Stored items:
▽

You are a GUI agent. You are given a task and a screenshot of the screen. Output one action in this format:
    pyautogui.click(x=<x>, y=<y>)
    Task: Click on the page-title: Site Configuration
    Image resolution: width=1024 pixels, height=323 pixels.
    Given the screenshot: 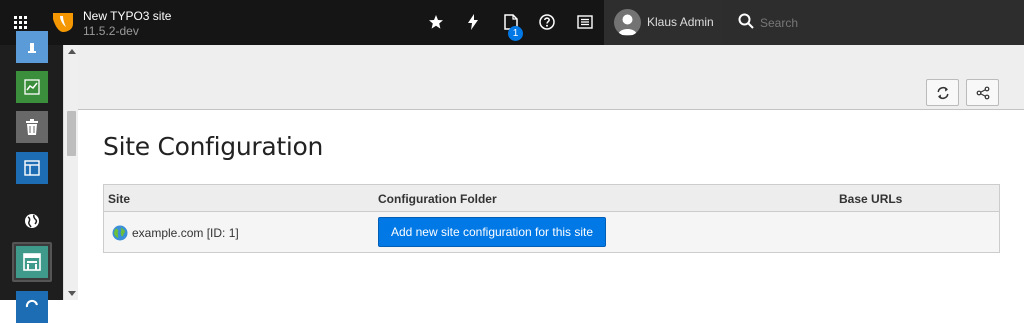 What is the action you would take?
    pyautogui.click(x=214, y=146)
    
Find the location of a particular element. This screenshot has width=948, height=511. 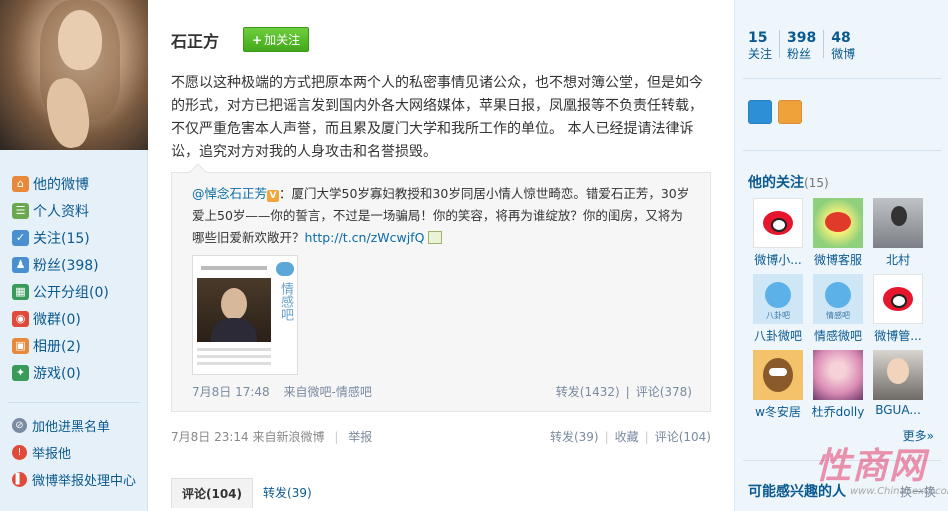

nav-item-follow: ✓ 关注(15) is located at coordinates (74, 238).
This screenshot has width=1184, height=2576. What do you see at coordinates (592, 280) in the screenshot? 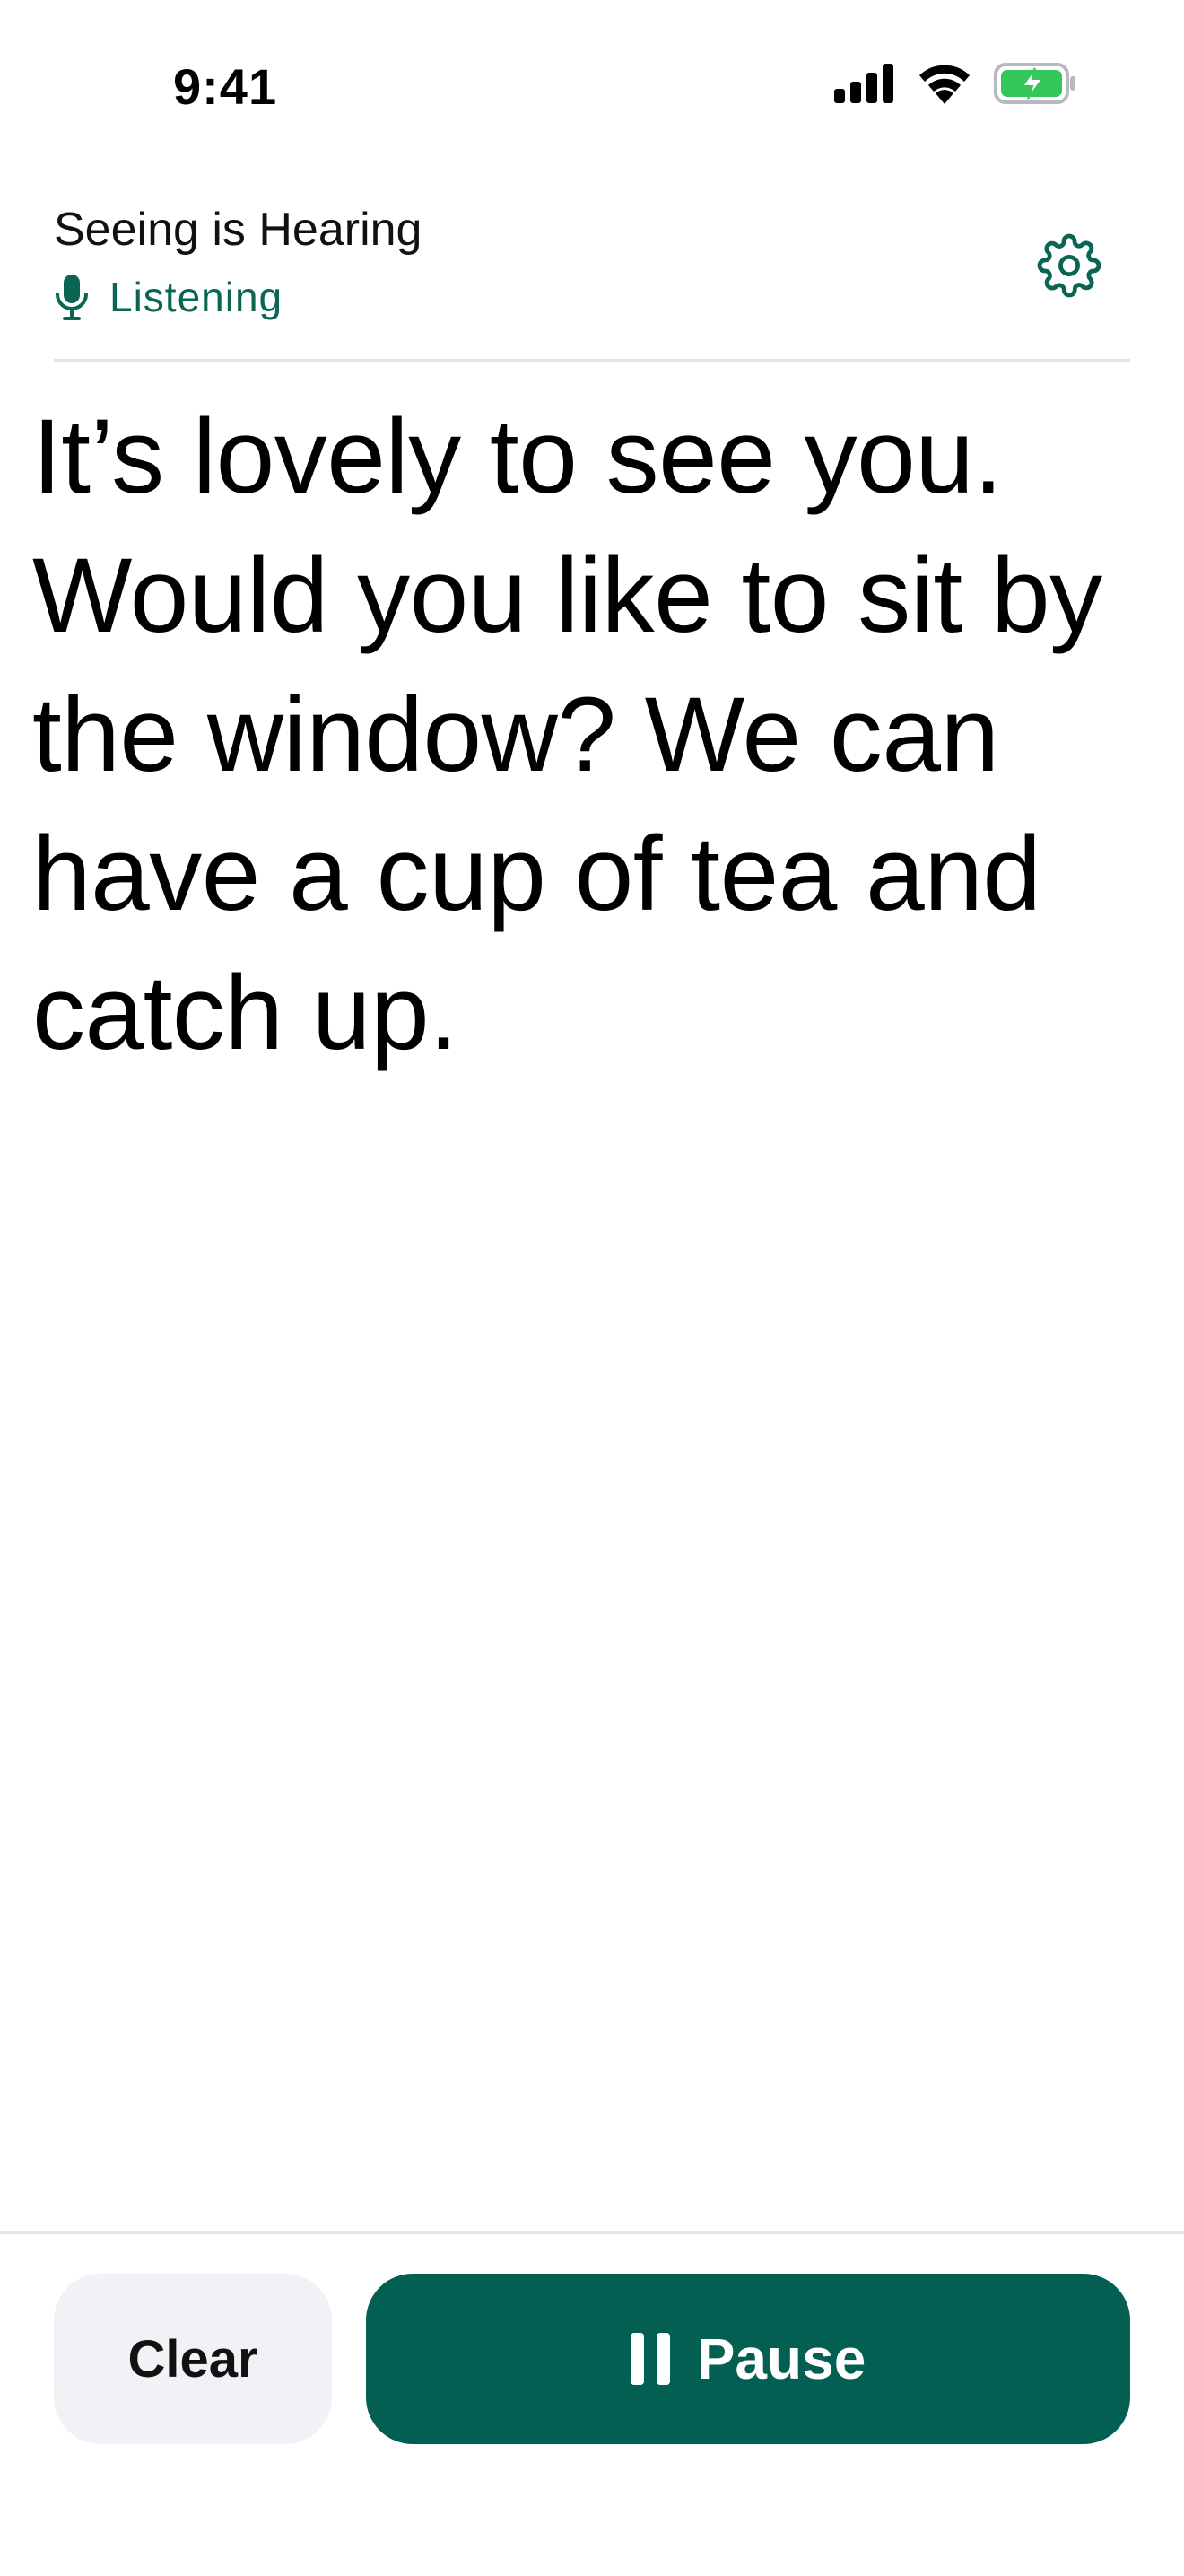
I see `app-header: Seeing is Hearing Listening` at bounding box center [592, 280].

△

◆ **What the exercise asks**: Reproduce the rows verbatim from the line containing "This screenshot has width=1184, height=2576." through the end of the rows, both ends included. Omit the pictures from your reproduction.

◆ **Response box**:
This screenshot has width=1184, height=2576. What do you see at coordinates (592, 280) in the screenshot? 
I see `app-header: Seeing is Hearing Listening` at bounding box center [592, 280].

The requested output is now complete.